6. SIMILARITIES AND DIFFERENCES IN PERSONALITY
In conclusion, let us return for a moment to the observed fact that every man is
"like all other men, like some other men, like no other man." In the beginning
there is (1) the organism and (2) the environment. Using this division as the
starting point in thinking about personality formation, one might say that the

differences observed in the personalities of human beings are due to variations


in their biological equipment and in the total environment to which they must
adjust, while the similarities are ascribable to biological and environmental
regularities. Although the organism and the environment have a kind of
wholeness in the concrete behavioral world which the student loses sight of at
his peril, this generalization is substantially correct. However, the formulation
can be put more neatly in terms of field. There is (1) the organism moving
through a field which is (2) structured both by culture and by the physical and
social world in a relatively uniform manner, but which is (3) subject to endless
variation within the general patterning due to the organism's constitutionallydetermined peculiarities of reaction and to the occurrence of special situations.
In certain circumstances, one reacts to men and women, not as unique
organizations of experience, but as representatives of a group. In other
circumstances, one reacts to men and women primarily as fulfilling certain roles.

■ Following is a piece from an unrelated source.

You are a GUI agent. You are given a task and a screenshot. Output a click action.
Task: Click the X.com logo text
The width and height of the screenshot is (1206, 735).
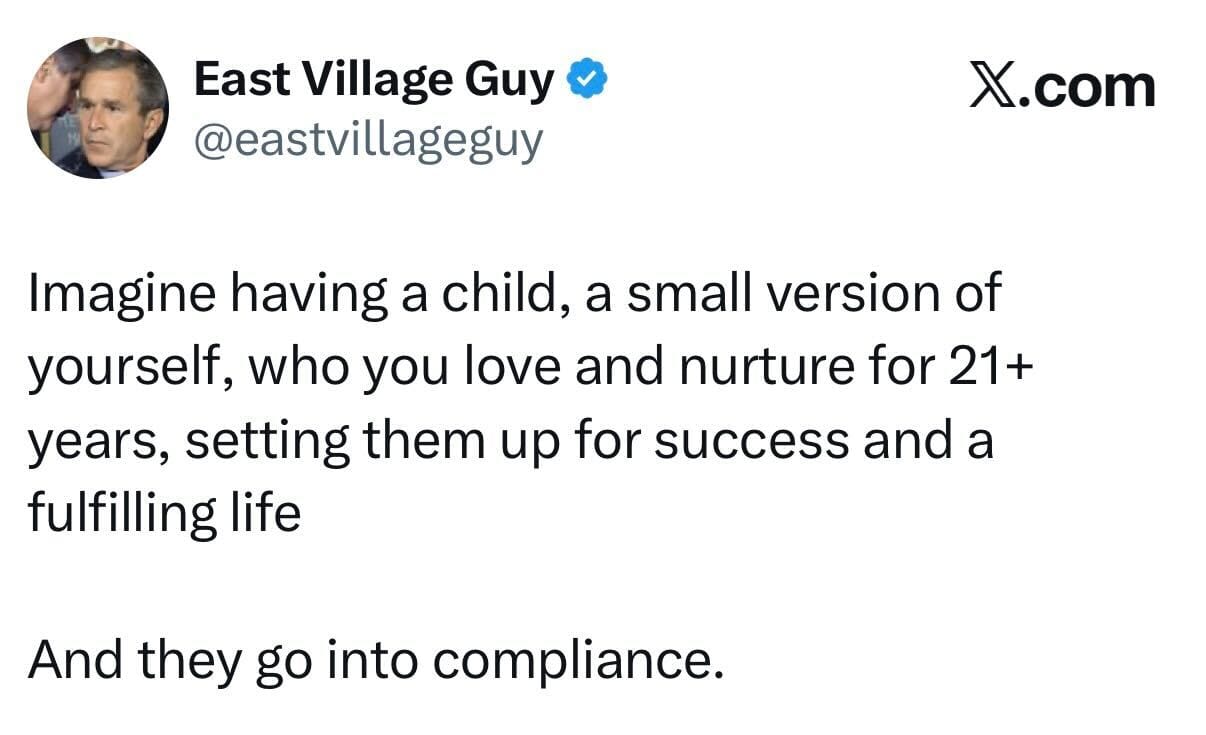coord(1062,86)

If one is unfamiliar with the Chinese, one is likely to react to them first as
Chinese rather than as individuals.
To summarize: The personality of an individual is the product of inherited
dispositions and environmental experiences. These experiences occur within the
field of his physical, biological, and social environment, all of which are modified
by the culture of his group. Similarities of life experience and heredity will tend
to produce similar personality characteristics in different individuals, whether in
the same society or in different societies.